**EXERCISE TASK A:**
Transcribe the portion of the forum thread on the NES APU frame counter between "I believe I" and "Perhaps that's related?", inclusive.

**PASSAGE PROVIDED:**
====

Anyway that's what I'm currently doing and all these games are working for me. I don't know about that bad opcode you're getting, Fx3... maybe your problem lies elsewhere?
Argh. This thread is about the APU frame counter. New threads don't cost anything. :)
blargg wrote:
Argh. This thread is about the APU frame counter. New threads don't cost anything.
Yes. I'm not offtopic as you might think. ^_^;;
There are 10 cycles on reset timing (APU frame counter), but it seems the latency could be a bit higher? -_-;; Plus, the frameIRQ seems to be the problem... even if ALL eleven tests shows OK (1).
The APU frame counter is basically reset when the NES is, but the PPU acts as if it were reset hundreds of clocks earlier. As for passing the APU test ROMs, that is no guarantee that everything is correct, as you point out. The RE test code in this thread is about as solid as you can get, so any problems must be due to something else. I'm going to be working more on power-up state soon.
I believe I read somewhere (might have been BT's APU doc) that the APU does nothing during the first 2048 cycles after startup. Perhaps that's related?
It looks like 1/4th of PPU frame time. I could guess the APU would start at mode #1 (5 steps) on step 5 (last one). This way, nothing is clocked during this period.
Bumping this thread because I'm having problems getting Ironsword working.

====

Interface element records

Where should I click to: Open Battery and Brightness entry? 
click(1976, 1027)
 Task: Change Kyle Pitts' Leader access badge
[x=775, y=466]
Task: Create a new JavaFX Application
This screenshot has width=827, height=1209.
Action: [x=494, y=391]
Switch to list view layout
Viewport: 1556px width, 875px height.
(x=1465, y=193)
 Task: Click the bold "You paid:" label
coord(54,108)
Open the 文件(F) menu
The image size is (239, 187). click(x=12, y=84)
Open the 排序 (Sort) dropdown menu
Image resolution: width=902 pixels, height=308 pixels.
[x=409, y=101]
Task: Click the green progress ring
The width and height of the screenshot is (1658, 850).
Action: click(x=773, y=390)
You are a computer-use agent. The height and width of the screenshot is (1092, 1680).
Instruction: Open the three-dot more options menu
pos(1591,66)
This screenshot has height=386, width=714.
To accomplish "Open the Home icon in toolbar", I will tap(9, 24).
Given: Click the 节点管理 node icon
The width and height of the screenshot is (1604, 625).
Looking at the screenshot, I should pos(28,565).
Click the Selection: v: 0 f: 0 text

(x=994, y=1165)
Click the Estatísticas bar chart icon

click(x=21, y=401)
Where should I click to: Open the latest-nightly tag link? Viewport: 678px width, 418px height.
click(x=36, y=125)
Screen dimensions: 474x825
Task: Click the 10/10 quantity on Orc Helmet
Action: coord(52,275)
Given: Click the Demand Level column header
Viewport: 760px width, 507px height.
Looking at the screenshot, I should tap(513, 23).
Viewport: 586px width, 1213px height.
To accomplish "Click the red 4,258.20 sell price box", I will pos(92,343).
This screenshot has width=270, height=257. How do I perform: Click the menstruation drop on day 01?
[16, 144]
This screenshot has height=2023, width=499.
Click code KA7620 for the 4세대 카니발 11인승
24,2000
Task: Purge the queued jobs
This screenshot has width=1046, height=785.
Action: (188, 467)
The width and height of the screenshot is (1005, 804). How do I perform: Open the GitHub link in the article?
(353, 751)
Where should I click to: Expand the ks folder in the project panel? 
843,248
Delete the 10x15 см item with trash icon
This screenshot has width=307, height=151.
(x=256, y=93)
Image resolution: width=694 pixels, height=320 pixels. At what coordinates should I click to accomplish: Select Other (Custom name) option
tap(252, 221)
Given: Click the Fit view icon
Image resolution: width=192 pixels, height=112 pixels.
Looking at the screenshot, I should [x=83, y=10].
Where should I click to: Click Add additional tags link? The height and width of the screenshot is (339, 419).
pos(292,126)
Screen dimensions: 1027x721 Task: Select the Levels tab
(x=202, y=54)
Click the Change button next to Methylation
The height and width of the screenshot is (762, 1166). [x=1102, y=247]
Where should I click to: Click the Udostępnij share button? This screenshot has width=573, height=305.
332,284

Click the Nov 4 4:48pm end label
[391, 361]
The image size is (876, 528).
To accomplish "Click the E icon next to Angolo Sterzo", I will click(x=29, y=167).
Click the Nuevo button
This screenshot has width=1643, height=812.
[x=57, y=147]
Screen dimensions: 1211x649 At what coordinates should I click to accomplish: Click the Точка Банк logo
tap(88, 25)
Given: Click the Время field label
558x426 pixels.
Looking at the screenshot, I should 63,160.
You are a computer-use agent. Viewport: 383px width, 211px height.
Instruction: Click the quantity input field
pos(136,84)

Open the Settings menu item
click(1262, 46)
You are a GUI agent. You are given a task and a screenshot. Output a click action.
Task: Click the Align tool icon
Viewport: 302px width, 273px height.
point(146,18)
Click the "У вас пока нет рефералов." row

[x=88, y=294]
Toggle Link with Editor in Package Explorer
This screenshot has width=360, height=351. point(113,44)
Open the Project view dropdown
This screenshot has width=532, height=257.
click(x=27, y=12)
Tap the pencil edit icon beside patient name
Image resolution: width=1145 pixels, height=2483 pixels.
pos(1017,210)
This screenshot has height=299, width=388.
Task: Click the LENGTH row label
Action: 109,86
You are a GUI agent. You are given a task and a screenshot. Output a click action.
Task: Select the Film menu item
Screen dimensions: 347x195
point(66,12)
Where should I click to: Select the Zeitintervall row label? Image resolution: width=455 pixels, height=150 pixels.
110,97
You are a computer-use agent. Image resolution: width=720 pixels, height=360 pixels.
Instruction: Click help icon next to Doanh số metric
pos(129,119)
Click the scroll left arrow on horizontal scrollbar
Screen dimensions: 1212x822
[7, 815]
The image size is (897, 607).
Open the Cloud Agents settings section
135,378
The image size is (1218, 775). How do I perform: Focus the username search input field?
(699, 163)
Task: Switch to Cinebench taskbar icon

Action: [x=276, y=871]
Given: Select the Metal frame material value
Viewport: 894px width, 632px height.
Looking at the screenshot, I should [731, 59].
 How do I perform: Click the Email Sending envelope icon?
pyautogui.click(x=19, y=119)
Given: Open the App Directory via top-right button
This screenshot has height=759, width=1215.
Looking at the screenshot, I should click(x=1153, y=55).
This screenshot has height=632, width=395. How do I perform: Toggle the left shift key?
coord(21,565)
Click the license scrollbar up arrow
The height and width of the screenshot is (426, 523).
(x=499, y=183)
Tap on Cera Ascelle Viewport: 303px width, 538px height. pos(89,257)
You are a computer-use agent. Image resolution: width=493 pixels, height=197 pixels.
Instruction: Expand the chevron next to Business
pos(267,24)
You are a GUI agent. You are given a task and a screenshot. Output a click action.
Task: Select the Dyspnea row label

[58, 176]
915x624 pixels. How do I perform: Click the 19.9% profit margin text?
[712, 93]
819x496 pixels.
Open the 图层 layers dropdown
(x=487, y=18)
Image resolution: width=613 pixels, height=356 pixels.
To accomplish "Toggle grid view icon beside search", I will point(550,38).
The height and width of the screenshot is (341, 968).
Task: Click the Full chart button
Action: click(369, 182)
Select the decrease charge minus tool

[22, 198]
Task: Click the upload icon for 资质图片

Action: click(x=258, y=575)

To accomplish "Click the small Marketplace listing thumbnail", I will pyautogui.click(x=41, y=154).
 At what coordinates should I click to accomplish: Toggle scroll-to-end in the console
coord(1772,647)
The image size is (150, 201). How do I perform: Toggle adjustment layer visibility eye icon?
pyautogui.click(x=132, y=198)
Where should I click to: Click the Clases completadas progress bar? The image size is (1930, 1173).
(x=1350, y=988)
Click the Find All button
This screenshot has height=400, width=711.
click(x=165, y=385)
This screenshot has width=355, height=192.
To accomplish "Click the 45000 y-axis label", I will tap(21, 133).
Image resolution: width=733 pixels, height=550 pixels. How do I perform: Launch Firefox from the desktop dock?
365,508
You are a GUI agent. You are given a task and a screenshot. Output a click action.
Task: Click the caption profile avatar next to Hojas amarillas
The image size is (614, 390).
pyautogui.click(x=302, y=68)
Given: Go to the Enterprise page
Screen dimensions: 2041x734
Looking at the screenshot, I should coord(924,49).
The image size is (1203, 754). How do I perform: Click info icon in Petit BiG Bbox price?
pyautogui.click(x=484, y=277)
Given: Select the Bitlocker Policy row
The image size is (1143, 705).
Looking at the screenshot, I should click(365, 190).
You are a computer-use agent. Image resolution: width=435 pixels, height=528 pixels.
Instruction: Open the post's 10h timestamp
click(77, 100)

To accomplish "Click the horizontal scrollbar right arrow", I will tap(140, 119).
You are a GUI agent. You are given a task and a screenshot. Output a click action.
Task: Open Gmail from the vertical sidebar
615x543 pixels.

====

**EXERCISE TASK B:**
Repeat word for word the rows from the first one through the line containing "Action: click(x=773, y=390)", inclusive.

**FULL SOLUTION A:**
I believe I read somewhere (might have been BT's APU doc) that the APU does nothing during the first 2048 cycles after startup. Perhaps that's related?

**FULL SOLUTION B:**
Where should I click to: Open Battery and Brightness entry? 
click(1976, 1027)
 Task: Change Kyle Pitts' Leader access badge
[x=775, y=466]
Task: Create a new JavaFX Application
This screenshot has width=827, height=1209.
Action: [x=494, y=391]
Switch to list view layout
Viewport: 1556px width, 875px height.
(x=1465, y=193)
 Task: Click the bold "You paid:" label
coord(54,108)
Open the 文件(F) menu
The image size is (239, 187). click(x=12, y=84)
Open the 排序 (Sort) dropdown menu
Image resolution: width=902 pixels, height=308 pixels.
[x=409, y=101]
Task: Click the green progress ring
The width and height of the screenshot is (1658, 850).
Action: click(x=773, y=390)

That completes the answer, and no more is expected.